> Set task
Copy out the listing verbatim, starting with its first line and ending with the line that holds "tap(353, 80)", inclusive.

──────── Rows ────────

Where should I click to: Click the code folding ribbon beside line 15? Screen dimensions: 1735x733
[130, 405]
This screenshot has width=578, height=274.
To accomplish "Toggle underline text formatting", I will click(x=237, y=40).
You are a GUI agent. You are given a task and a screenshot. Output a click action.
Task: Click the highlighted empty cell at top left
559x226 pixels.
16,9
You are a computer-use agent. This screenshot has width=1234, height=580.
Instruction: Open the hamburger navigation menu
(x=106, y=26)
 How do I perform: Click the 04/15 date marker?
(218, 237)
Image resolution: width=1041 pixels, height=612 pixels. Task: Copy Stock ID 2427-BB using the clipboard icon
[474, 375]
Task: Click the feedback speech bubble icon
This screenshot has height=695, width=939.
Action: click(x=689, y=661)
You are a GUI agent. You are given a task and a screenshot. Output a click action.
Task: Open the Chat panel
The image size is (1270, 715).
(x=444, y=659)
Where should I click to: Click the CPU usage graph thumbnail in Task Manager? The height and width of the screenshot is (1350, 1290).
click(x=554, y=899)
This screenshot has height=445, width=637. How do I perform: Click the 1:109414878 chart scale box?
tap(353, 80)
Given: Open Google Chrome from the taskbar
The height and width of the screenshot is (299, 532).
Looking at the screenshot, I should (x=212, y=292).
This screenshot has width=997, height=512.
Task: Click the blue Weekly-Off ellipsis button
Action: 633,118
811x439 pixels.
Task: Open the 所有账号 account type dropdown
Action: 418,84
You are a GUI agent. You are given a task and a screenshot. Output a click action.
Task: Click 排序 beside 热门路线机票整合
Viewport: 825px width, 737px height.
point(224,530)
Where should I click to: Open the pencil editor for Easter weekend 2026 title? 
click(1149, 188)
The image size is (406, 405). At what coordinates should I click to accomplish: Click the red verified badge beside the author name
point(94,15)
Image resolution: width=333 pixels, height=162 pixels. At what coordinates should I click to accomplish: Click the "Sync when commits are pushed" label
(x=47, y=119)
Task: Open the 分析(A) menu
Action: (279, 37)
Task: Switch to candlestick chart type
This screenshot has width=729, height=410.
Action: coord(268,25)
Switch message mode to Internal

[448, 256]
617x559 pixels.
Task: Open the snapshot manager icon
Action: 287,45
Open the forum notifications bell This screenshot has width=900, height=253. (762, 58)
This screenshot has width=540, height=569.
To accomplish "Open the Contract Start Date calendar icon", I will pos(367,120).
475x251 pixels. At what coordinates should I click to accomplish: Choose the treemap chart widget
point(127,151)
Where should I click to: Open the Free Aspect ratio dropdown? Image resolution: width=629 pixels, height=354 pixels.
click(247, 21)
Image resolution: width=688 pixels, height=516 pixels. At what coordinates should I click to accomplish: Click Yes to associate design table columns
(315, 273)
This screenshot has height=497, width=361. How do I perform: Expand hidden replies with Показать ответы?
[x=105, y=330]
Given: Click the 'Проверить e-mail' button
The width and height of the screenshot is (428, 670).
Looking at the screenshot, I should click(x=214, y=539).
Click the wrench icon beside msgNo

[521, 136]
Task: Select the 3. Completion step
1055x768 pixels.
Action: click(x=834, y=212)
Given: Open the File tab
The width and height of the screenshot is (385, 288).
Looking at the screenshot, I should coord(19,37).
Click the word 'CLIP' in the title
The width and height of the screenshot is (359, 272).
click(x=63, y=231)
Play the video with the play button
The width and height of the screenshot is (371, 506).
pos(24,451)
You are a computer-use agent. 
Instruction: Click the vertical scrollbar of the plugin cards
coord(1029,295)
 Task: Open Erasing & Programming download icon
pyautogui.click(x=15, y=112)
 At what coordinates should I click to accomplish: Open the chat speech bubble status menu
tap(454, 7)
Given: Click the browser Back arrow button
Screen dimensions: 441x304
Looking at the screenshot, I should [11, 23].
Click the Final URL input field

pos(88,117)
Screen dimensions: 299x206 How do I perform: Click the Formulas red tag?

────────

> Full response
Where should I click to: Click the code folding ribbon beside line 15? Screen dimensions: 1735x733
[130, 405]
This screenshot has width=578, height=274.
To accomplish "Toggle underline text formatting", I will click(x=237, y=40).
You are a GUI agent. You are given a task and a screenshot. Output a click action.
Task: Click the highlighted empty cell at top left
559x226 pixels.
16,9
You are a computer-use agent. This screenshot has width=1234, height=580.
Instruction: Open the hamburger navigation menu
(x=106, y=26)
 How do I perform: Click the 04/15 date marker?
(218, 237)
Image resolution: width=1041 pixels, height=612 pixels. Task: Copy Stock ID 2427-BB using the clipboard icon
[474, 375]
Task: Click the feedback speech bubble icon
This screenshot has height=695, width=939.
Action: click(x=689, y=661)
You are a GUI agent. You are given a task and a screenshot. Output a click action.
Task: Open the Chat panel
The image size is (1270, 715).
(x=444, y=659)
Where should I click to: Click the CPU usage graph thumbnail in Task Manager? The height and width of the screenshot is (1350, 1290).
click(x=554, y=899)
This screenshot has height=445, width=637. How do I perform: Click the 1:109414878 chart scale box?
tap(353, 80)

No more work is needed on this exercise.